Thursday, September 8, 2016

Dissociation of Sensibility

The phrase Dissociation of Sensibility appeared in Eliots essay on ‘The Metaphysical Poets’. A good poetry is the result of the fusion of thought and feeling. Such fusion is called ‘Unification of Sensibility’. It is the opposite of dissociation of sensibility. Metaphysical poets have strictly followed this unification, but according to Eliot this fusion of thought and feeling characteristic had been progressively lost in the 17th century. It is a loss from which we have never recovered. Eliot complained that the influence of Milton and Dryden caused this dissociation of sensibility. Bad poetry is the result of this dissociation of sensibility, lack of fusion between thought and feeling.
By ‘sensibility’ Eliot means a synthetic faculty which can amalgamate and unite thought and feeling, the sensuous and the intellectual.
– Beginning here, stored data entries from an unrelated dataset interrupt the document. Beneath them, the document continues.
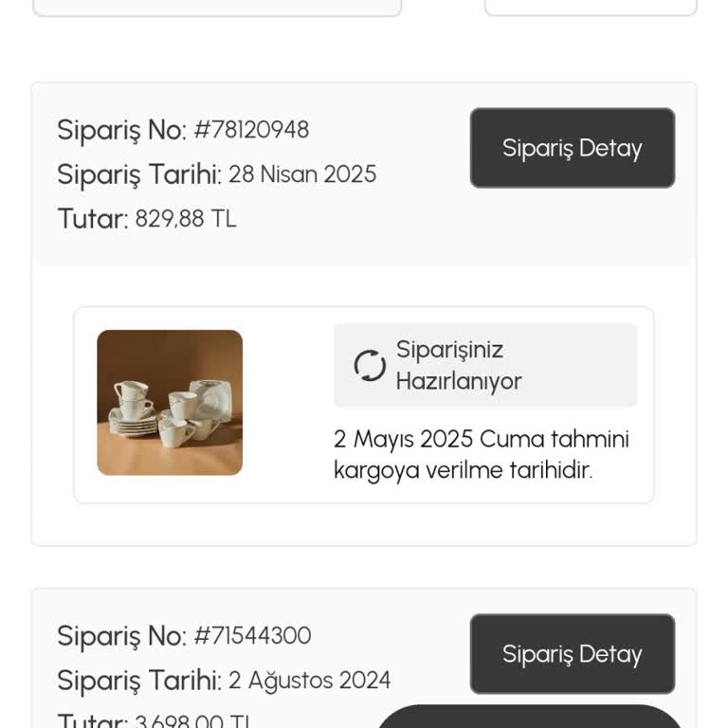This screenshot has height=728, width=728.
Task: Open Sipariş Detay for order #78120948
Action: tap(572, 148)
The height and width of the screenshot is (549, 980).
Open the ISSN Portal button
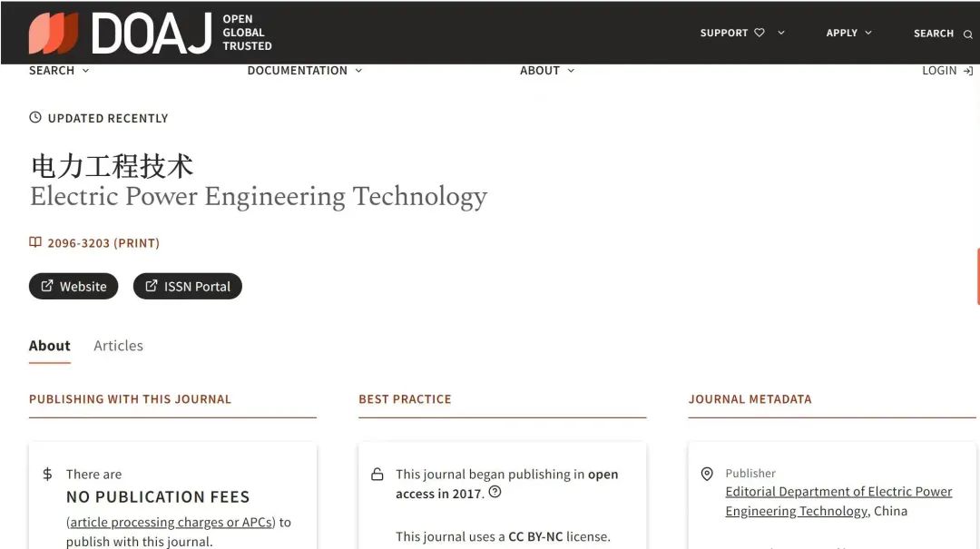[x=188, y=286]
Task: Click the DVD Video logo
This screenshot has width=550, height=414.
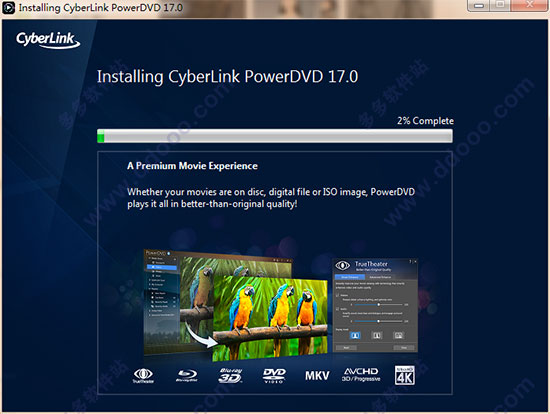Action: (x=274, y=375)
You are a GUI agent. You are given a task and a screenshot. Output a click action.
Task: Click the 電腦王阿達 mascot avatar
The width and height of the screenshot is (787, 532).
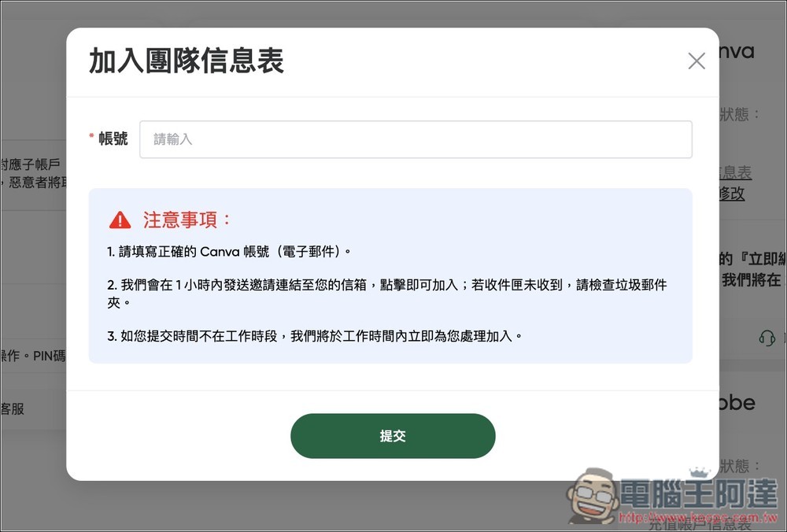(594, 500)
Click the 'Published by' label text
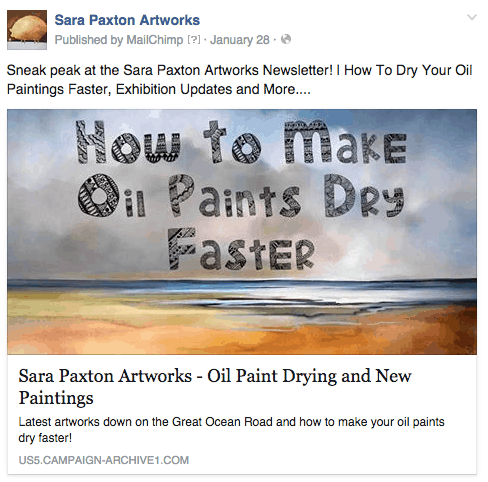 click(x=89, y=40)
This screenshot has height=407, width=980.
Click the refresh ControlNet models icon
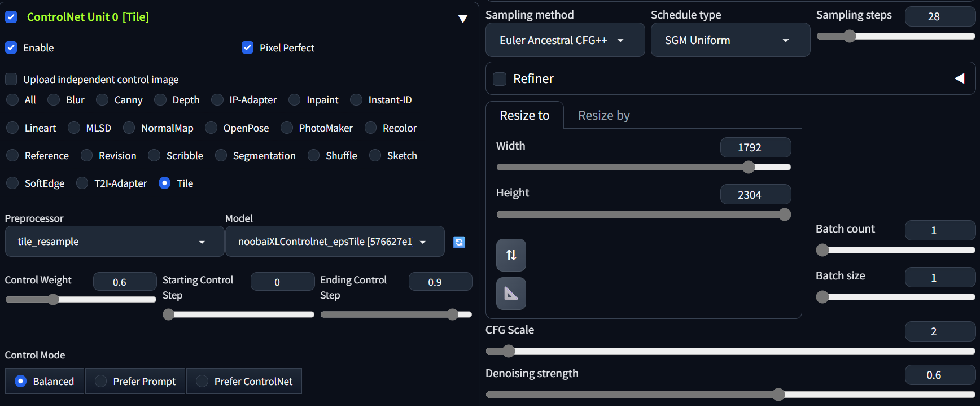[x=459, y=242]
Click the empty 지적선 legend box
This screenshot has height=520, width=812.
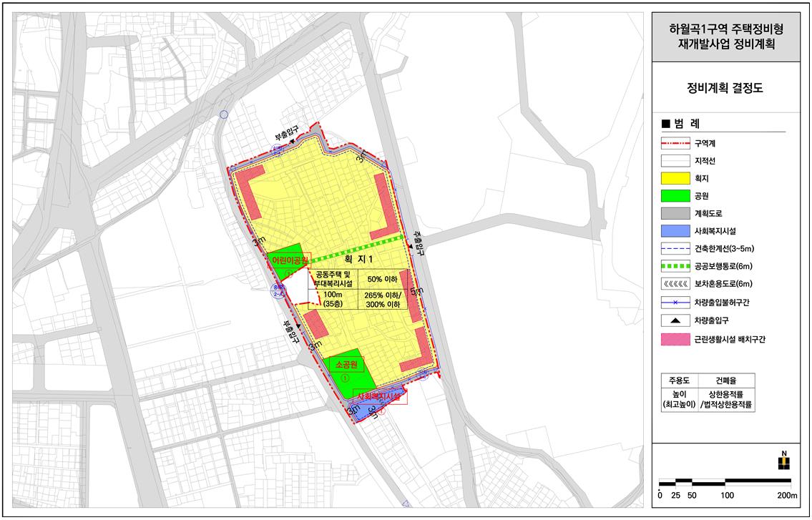click(675, 160)
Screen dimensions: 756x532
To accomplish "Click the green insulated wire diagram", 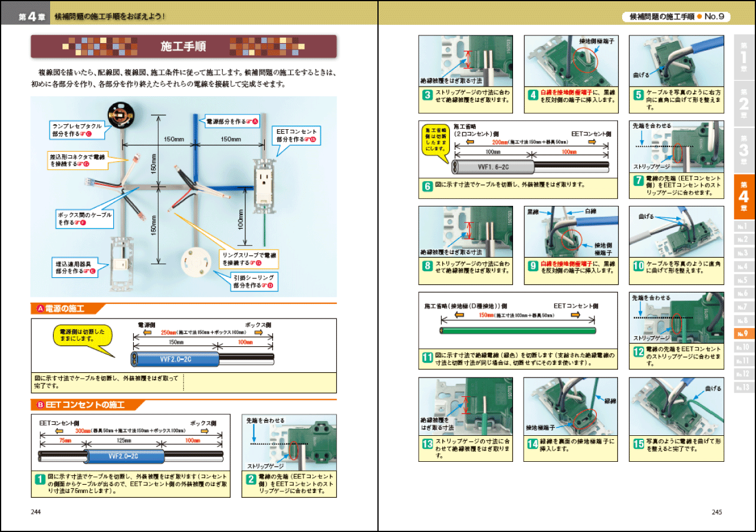I will [x=518, y=330].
The acceptance of the Elizabethans is due to the unified sensibility that they possessed. This capacity is visible in the works of John Donne. After Donne and Herbert poets lost this power of unification, they could either think or they could feel. The 18th century poets were intellectuals, they though hardly felt. The Romantics felt but did not think.

For Eliot if the poets of the 20th century are willing to imitate the metaphysical poets this breach might be healed.